= Text provided =
>>>
This is what is going to need to happen. I think now that people really understand how to build distributed data stores like HBase and Cassandra you'll see those be the "storage engines" behind such a system. The abstractions need to stop leaking into the query language and modelling tools. We'll get there I think.

If you can build this, please, please let me buy it. Or preferably invest in it.

I don't believe that there really are all of these developers around who lack knowledge of SQL.

I learned SQL while I was learning to program. My very first (real?) program was a php hit counter that wrote to a hits.txt on the server. My second one was a guestbook that used mysql. My third one was a basic hierarchical forum. I wasn't a wizard, I was just a kid reading a book, bored at the Pennsylvania Farm Show.

Thus, I have spent my fair share of time working with sql queries in php code. Guess what? The SQL queries weren't very hard at all.

However, SQL Queries had almost nothing to do with actual using SQL itself. 90% of the code written in such a project is guaranteed to be cruft code surrounding the sql queries. Special cases abound. The difference between "column = $val" and "column is null" is so painful that I just can't imagine going through that anymore.

And that's just the first example! What does "" mean if you save it in a db column? Should you save it as a null value, or as a string with zero characters?

I just don't care about this at all, and you'd have to be a damned fool to think that I would ever willingly go back to doing that bollocks.

I already have my in-memory data structure laid out. ORM lets me keep from worrying about it it again (at least not nearly to the detail I would with SQL). With an ORM, 90% of the database code that I used to have to deal with is simply a non issue.

No personal offense intended, but there seem to be a lot of people who kinda-sorta understand SQL in that way, but run into performance issues because they don't understand important basics (indexing, for one), and are too quick to blame their problems on "SQL not scaling".
<<<
= Records =
>>>
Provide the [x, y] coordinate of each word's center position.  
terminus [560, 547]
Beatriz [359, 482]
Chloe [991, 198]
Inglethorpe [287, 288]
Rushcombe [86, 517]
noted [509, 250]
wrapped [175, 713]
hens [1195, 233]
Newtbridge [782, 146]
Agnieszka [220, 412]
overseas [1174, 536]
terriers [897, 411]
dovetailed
<<<
= Stated task =
Please answer these questions about the SQL and ORM thread above:
1. Which two distributed data stores are named as likely "storage engines" behind such a system?
2. What did the first program described in the thread write to on the server?
3. Which important basic is given as an example of what some people don't understand?

= Result of the exercise =
1. HBase and Cassandra
2. A hits.txt file
3. Indexing